Written task →
Rewrite every line of the listing below, swapping "Instruction" for "Command" and leaving everything else unchanged.

━━ Data lines

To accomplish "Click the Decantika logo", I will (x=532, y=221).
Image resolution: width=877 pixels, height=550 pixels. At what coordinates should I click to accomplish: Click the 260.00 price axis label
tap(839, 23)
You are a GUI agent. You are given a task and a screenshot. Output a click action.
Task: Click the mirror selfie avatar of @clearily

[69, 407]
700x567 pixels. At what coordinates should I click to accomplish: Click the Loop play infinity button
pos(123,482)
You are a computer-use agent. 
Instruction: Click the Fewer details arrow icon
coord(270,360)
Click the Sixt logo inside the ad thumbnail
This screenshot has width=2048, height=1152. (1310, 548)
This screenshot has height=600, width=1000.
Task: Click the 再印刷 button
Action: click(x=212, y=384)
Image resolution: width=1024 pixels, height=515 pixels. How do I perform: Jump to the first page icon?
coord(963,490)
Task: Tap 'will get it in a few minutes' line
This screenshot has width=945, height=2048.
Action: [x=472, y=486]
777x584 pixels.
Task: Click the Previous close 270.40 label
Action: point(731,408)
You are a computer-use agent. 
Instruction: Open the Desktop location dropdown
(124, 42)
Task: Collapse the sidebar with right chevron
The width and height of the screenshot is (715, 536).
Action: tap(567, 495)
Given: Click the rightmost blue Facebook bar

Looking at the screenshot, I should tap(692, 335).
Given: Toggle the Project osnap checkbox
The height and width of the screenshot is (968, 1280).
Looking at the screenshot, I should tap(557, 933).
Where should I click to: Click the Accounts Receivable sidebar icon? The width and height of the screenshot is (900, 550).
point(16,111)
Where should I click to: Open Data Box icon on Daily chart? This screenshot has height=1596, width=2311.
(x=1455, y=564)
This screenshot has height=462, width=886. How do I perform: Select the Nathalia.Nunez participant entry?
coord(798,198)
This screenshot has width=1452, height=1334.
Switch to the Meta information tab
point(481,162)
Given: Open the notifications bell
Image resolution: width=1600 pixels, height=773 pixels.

━━━━

Output for this exercise →
To accomplish "Click the Decantika logo", I will (x=532, y=221).
Image resolution: width=877 pixels, height=550 pixels. At what coordinates should I click to accomplish: Click the 260.00 price axis label
tap(839, 23)
You are a GUI agent. You are given a task and a screenshot. Output a click action.
Task: Click the mirror selfie avatar of @clearily

[69, 407]
700x567 pixels. At what coordinates should I click to accomplish: Click the Loop play infinity button
pos(123,482)
You are a computer-use agent. 
Command: Click the Fewer details arrow icon
coord(270,360)
Click the Sixt logo inside the ad thumbnail
This screenshot has width=2048, height=1152. (1310, 548)
This screenshot has height=600, width=1000.
Task: Click the 再印刷 button
Action: click(x=212, y=384)
Image resolution: width=1024 pixels, height=515 pixels. How do I perform: Jump to the first page icon?
coord(963,490)
Task: Tap 'will get it in a few minutes' line
This screenshot has width=945, height=2048.
Action: [x=472, y=486]
777x584 pixels.
Task: Click the Previous close 270.40 label
Action: point(731,408)
You are a computer-use agent. 
Command: Open the Desktop location dropdown
(124, 42)
Task: Collapse the sidebar with right chevron
The width and height of the screenshot is (715, 536).
Action: tap(567, 495)
Given: Click the rightmost blue Facebook bar

Looking at the screenshot, I should tap(692, 335).
Given: Toggle the Project osnap checkbox
The height and width of the screenshot is (968, 1280).
Looking at the screenshot, I should tap(557, 933).
Where should I click to: Click the Accounts Receivable sidebar icon? The width and height of the screenshot is (900, 550).
point(16,111)
Where should I click to: Open Data Box icon on Daily chart? This screenshot has height=1596, width=2311.
(x=1455, y=564)
This screenshot has height=462, width=886. How do I perform: Select the Nathalia.Nunez participant entry?
coord(798,198)
This screenshot has width=1452, height=1334.
Switch to the Meta information tab
point(481,162)
Given: Open the notifications bell
Image resolution: width=1600 pixels, height=773 pixels.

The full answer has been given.